→ What is expected
Your answer should be an exact copy of the listing.

→ Data shown
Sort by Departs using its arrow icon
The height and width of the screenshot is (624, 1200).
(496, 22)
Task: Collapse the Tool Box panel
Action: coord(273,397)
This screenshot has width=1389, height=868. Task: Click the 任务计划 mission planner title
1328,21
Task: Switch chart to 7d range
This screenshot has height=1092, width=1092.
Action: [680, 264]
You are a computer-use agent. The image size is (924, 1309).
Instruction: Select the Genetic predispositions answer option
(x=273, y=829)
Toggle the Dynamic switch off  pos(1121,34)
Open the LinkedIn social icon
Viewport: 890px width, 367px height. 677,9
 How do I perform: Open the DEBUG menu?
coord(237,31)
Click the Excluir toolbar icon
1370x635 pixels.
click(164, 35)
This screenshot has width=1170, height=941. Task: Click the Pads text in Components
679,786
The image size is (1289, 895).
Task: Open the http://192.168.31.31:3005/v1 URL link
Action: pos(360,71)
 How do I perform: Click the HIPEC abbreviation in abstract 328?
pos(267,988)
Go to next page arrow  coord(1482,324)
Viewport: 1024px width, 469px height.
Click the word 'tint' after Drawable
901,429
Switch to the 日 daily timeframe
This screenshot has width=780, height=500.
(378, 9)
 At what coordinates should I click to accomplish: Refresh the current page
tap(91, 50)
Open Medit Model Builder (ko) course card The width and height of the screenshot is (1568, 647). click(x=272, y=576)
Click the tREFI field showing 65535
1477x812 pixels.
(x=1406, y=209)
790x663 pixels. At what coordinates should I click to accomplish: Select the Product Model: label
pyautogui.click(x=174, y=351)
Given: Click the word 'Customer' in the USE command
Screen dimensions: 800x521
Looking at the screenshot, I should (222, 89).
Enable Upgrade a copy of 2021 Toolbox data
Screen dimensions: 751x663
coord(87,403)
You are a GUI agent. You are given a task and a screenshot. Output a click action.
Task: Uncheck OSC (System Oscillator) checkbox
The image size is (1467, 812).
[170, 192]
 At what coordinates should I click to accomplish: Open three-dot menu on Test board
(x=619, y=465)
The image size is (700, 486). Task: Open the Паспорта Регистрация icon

→ Answer space
Sort by Departs using its arrow icon
The height and width of the screenshot is (624, 1200).
(496, 22)
Task: Collapse the Tool Box panel
Action: coord(273,397)
This screenshot has width=1389, height=868. Task: Click the 任务计划 mission planner title
1328,21
Task: Switch chart to 7d range
This screenshot has height=1092, width=1092.
Action: [680, 264]
You are a computer-use agent. The image size is (924, 1309).
Instruction: Select the Genetic predispositions answer option
(x=273, y=829)
Toggle the Dynamic switch off  pos(1121,34)
Open the LinkedIn social icon
Viewport: 890px width, 367px height. 677,9
 How do I perform: Open the DEBUG menu?
coord(237,31)
Click the Excluir toolbar icon
1370x635 pixels.
click(164, 35)
This screenshot has width=1170, height=941. Task: Click the Pads text in Components
679,786
The image size is (1289, 895).
Task: Open the http://192.168.31.31:3005/v1 URL link
Action: pos(360,71)
 How do I perform: Click the HIPEC abbreviation in abstract 328?
pos(267,988)
Go to next page arrow  coord(1482,324)
Viewport: 1024px width, 469px height.
Click the word 'tint' after Drawable
901,429
Switch to the 日 daily timeframe
This screenshot has width=780, height=500.
(378, 9)
 At what coordinates should I click to accomplish: Refresh the current page
tap(91, 50)
Open Medit Model Builder (ko) course card The width and height of the screenshot is (1568, 647). click(x=272, y=576)
Click the tREFI field showing 65535
1477x812 pixels.
(x=1406, y=209)
790x663 pixels. At what coordinates should I click to accomplish: Select the Product Model: label
pyautogui.click(x=174, y=351)
Given: Click the word 'Customer' in the USE command
Screen dimensions: 800x521
Looking at the screenshot, I should (222, 89).
Enable Upgrade a copy of 2021 Toolbox data
Screen dimensions: 751x663
coord(87,403)
You are a GUI agent. You are given a task and a screenshot. Output a click action.
Task: Uncheck OSC (System Oscillator) checkbox
The image size is (1467, 812).
[170, 192]
 At what coordinates should I click to accomplish: Open three-dot menu on Test board
(x=619, y=465)
The image size is (700, 486). Task: Open the Паспорта Регистрация icon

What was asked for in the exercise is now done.